What this task involves: Retype the part of the data that opens with the line containing "Click the Full View button" and closes with the line containing "tap(490, 50)", including both of those lines. Leave the pictures out of your copy.

Exercise material:
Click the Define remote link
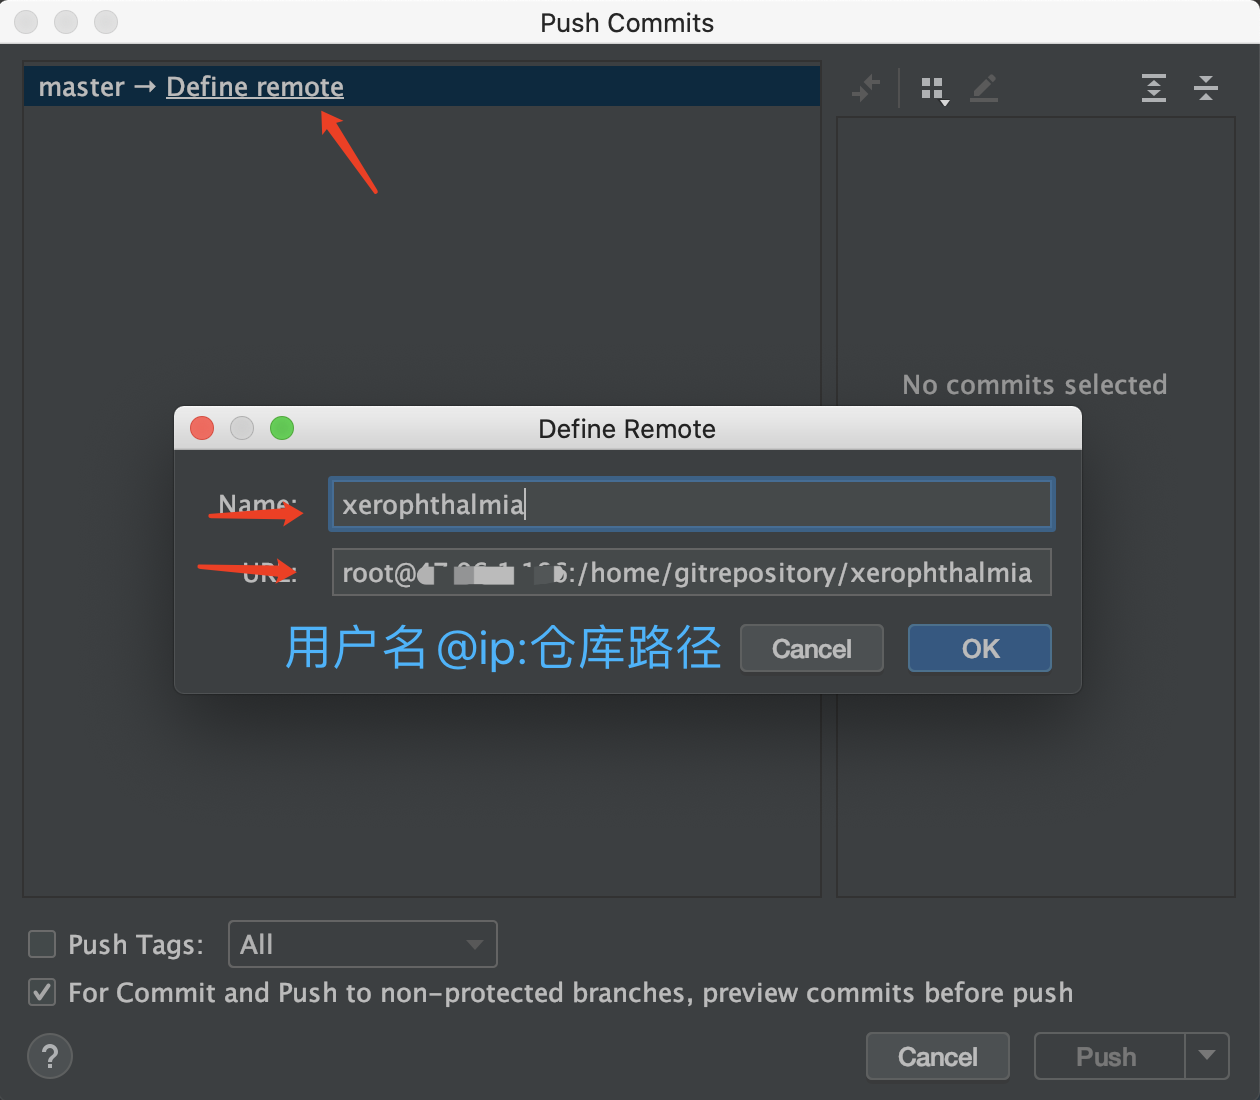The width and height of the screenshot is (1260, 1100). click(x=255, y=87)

* * *

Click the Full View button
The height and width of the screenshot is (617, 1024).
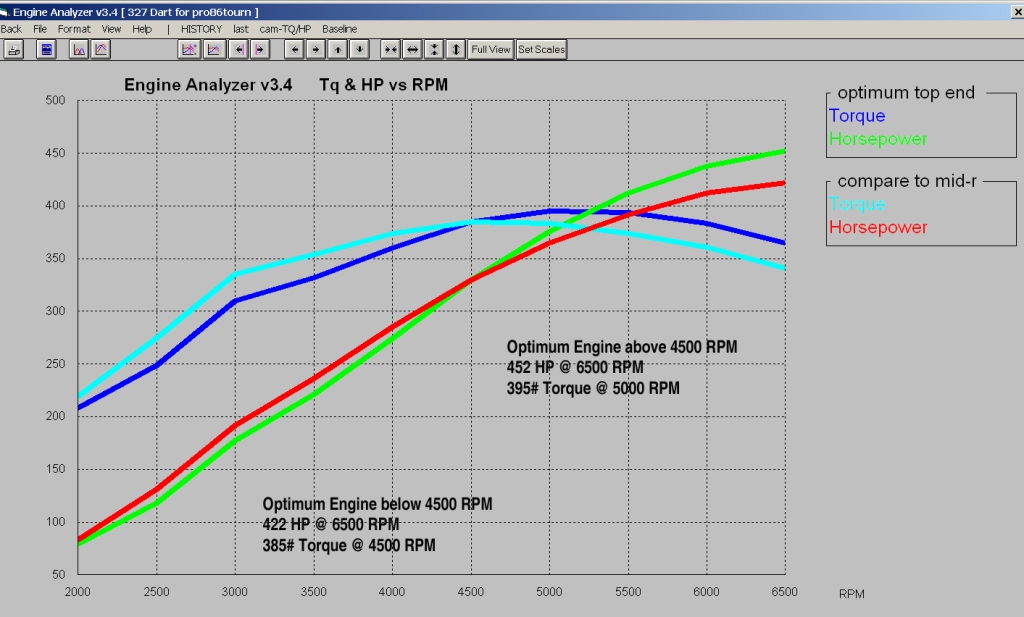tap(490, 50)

---

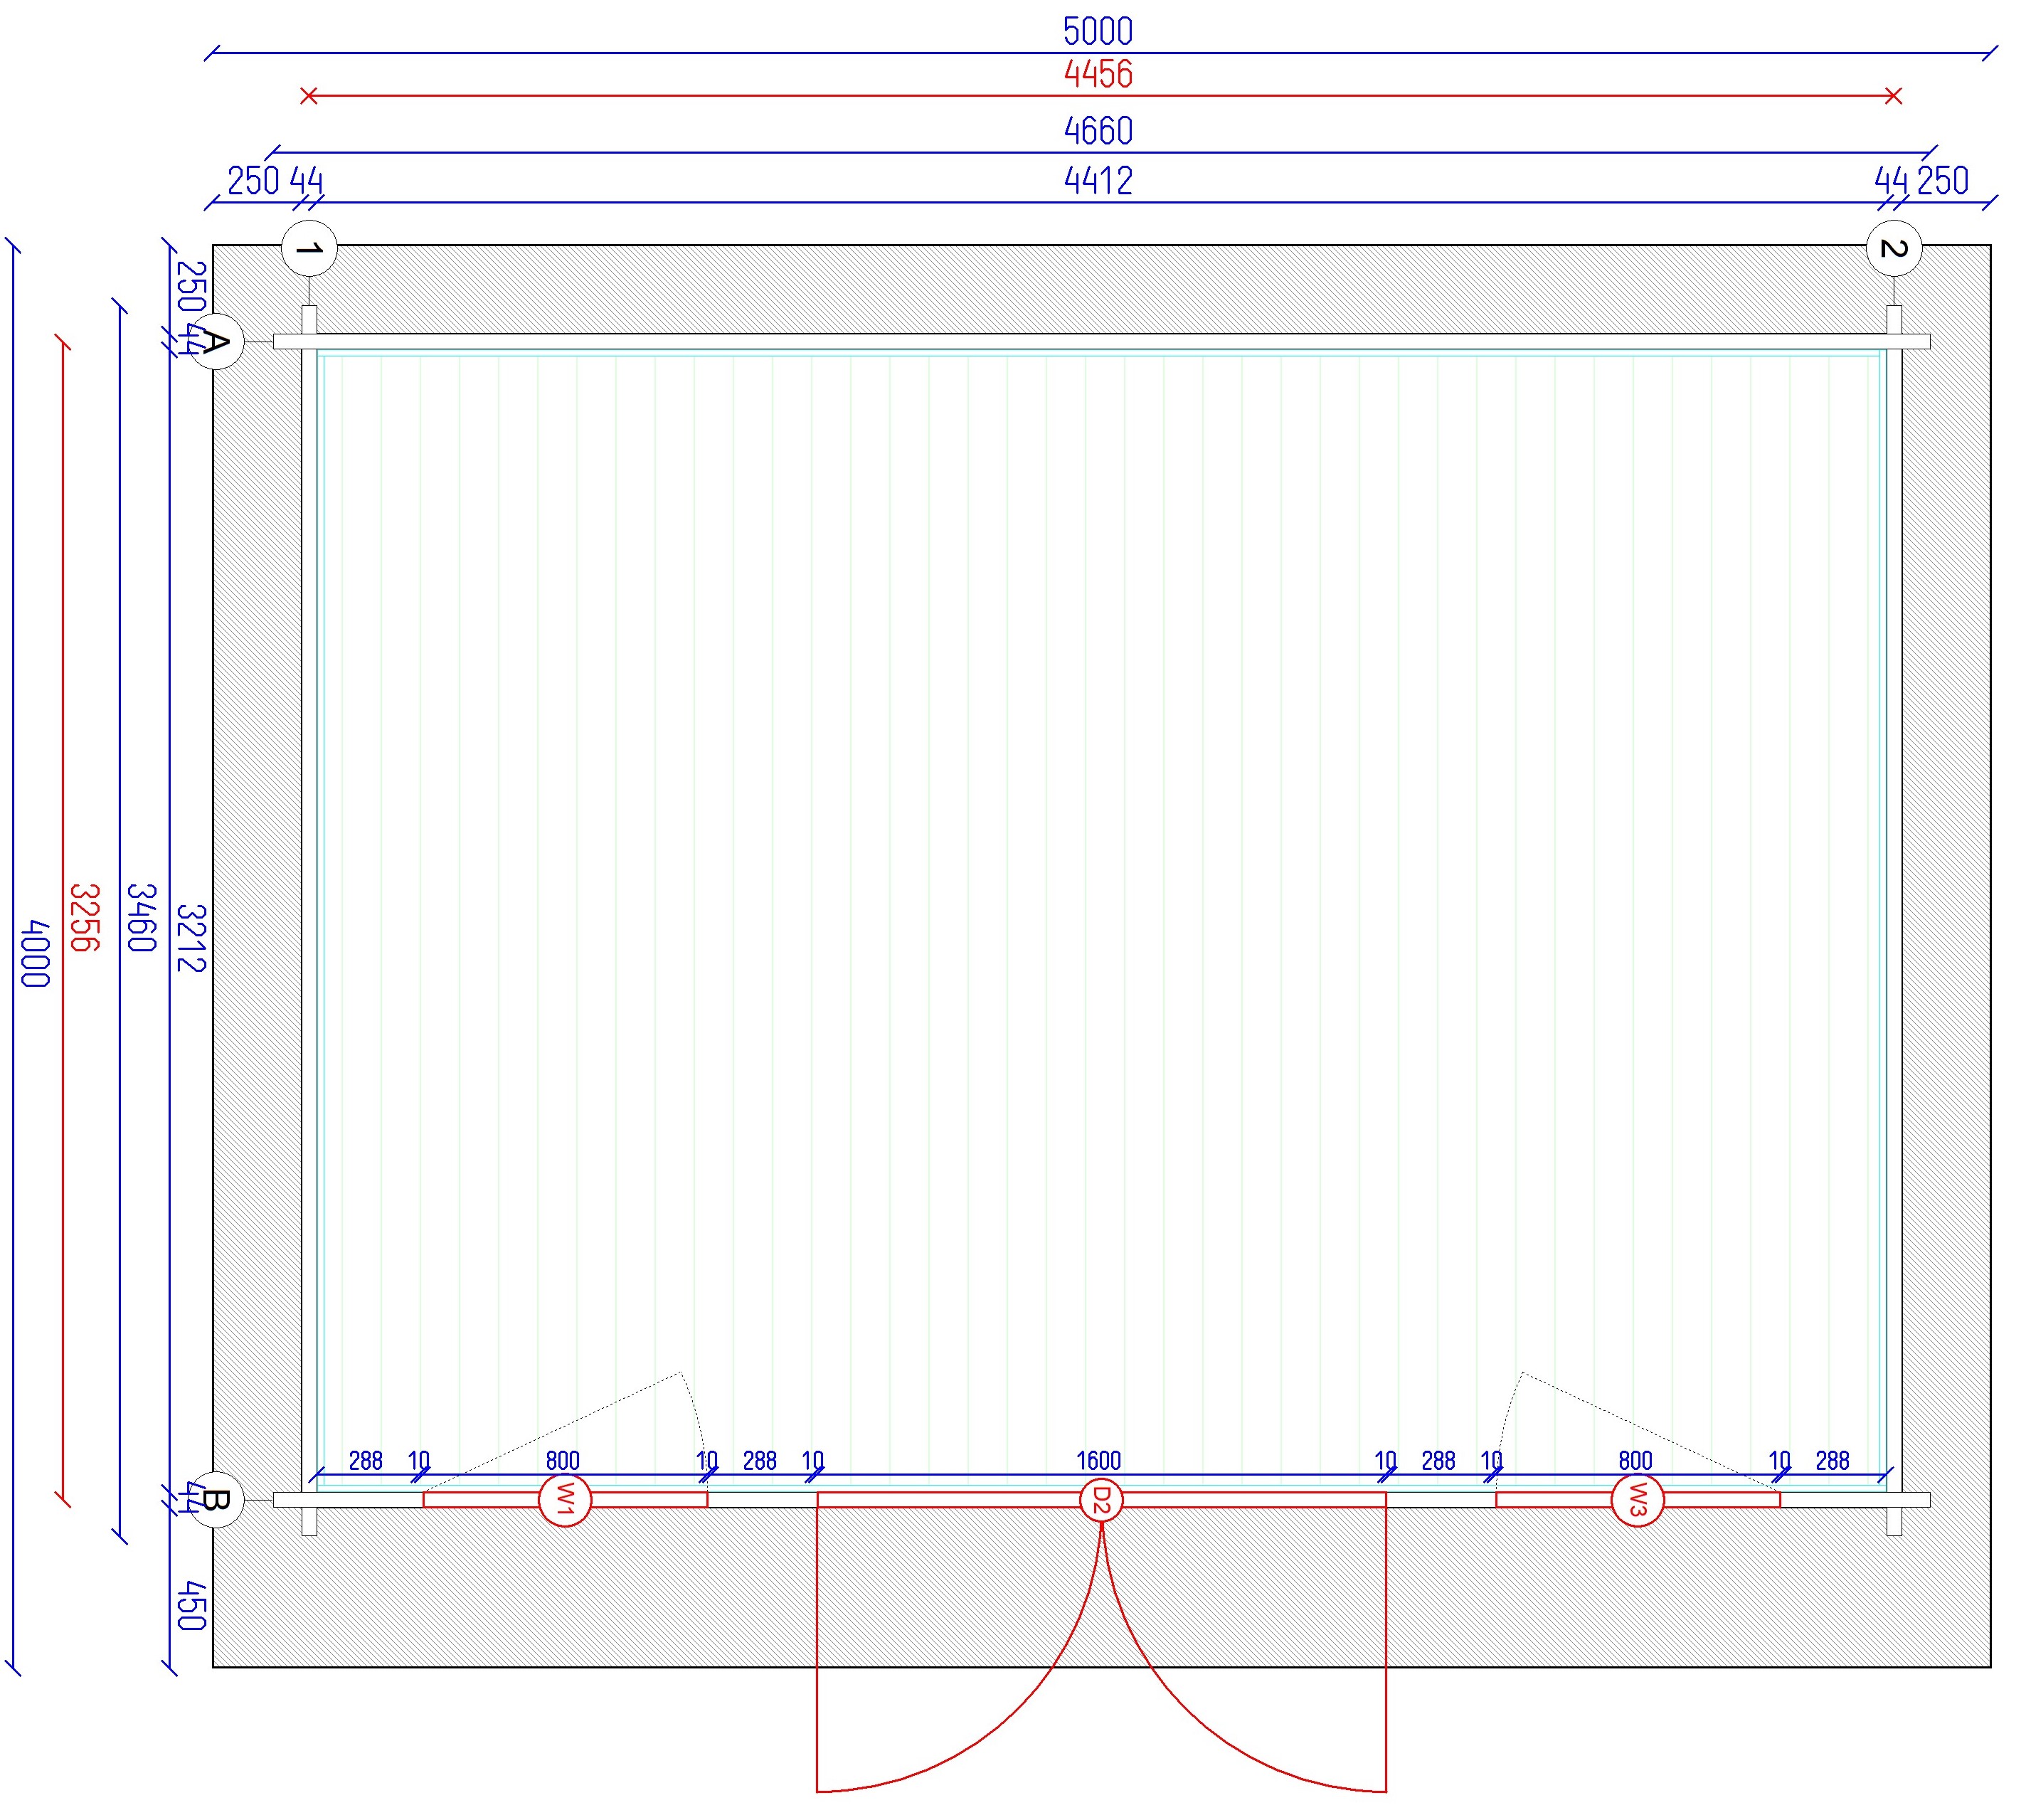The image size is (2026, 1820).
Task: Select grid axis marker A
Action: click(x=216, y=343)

Right answer:
Click the Full View button
The height and width of the screenshot is (617, 1024).
tap(490, 50)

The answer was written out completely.